9 Common Job Hunting Mistakes

In today’s competitive job market you can’t afford to make any mistakes in your job search. Avoiding these common mistakes will make your transition easier and have you finishing ahead of the pack.

  1. Being a generalist – Our instincts tell us that if we generalize, we’ll get noticed and hired faster because you can do so many things. Not so fast! Companies are looking for specialists. When was the last time a professional football team play the same 11 players on either offense or defense for the entire game? Te answer is it’s been years. Even pro football employs specialists.

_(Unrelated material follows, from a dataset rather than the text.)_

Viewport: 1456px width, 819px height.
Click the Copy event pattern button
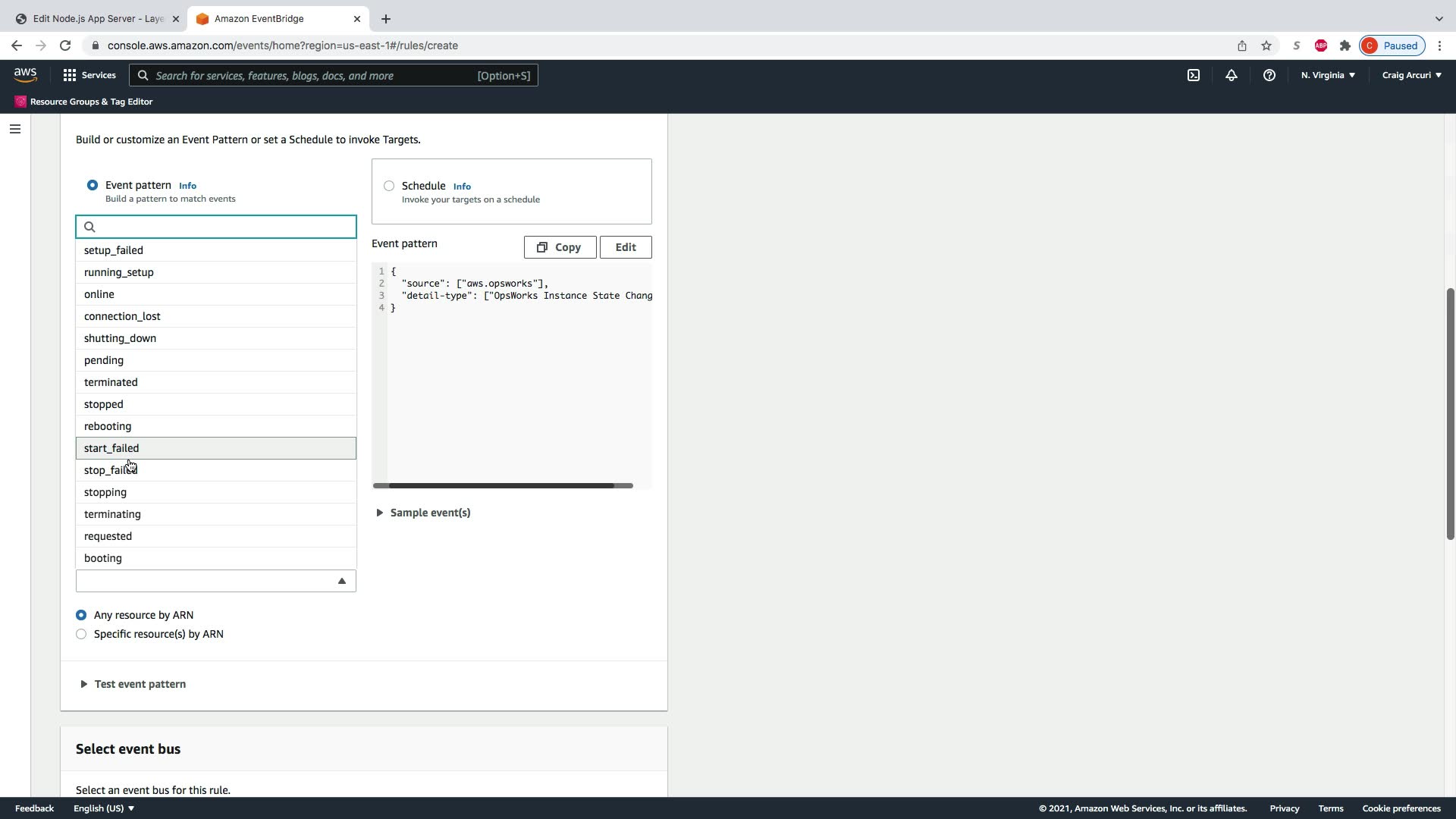(560, 247)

  2. Resume bulge – Most resumes are augmented with extra words. If this describes yours, put your resume on a diet. Make sure that your story is easy to understand and not hidden with extra words.
  3. What’s your target? – Many of the resumes I see are “job seeker-centric.” Companies don’t care about you yet, they care about their needs and the problems they are looking to solve. Target your resume to solving those problems.

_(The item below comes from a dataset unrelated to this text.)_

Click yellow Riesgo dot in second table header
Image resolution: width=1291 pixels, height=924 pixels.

  4. Spending too much time online – If the published job market is less than 20%, why spend 80% of your time there? It’s time to allocate your time in more accurate proportion to the job market. If 80% of jobs are filled by networking, then spend 80% of your time networking.
  5. Working your network – Never ask for a job when you’re networking. You network to get information and advice to advance your search. Asking for a job will sabotage your efforts.

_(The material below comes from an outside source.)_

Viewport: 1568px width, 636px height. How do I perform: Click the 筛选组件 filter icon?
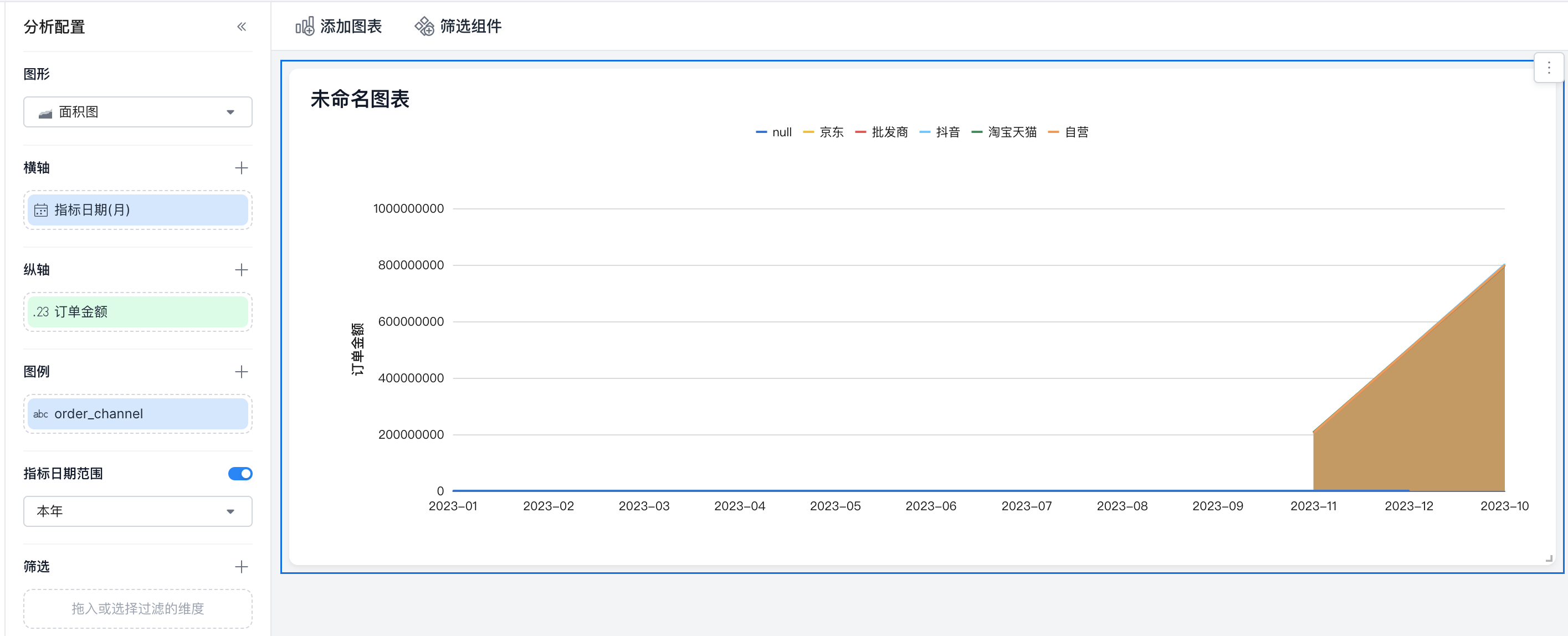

  6. Winging it – Too many job seekers believe that they are great in an interview and prepare too little. Think about the questions that you’ll be asked from “Why should we hire you” to ” your plan for the first 90 days.”  Your answers need to be clear, crisp, and concise.
  7. Talking about stuff that bores others – Answering the question “What do you do” gets a myriad of answers most of which bore the listener rather than begs them to ask for more. Stop talking about titles and processes and replace them with problems you solve and solutions you provide.
  8. Managing time – Time management is critical for the job seeker. Most people struggle with the “freedom” that comes with being on a career search. Especially those who come from environments that are very structured. Schedule your week to regularly include sufficient time to complete your search quickly and efficiently. Thinking of your search as your full time job is a good idea.
  9. Accountability – Going it alone as a job seeker is tough so finding someone to share the experience with you is a huge benefit. Pairing up and meeting weekly to hold each other accountable, pick each other up, and provide advise and inspiration can be very helpful.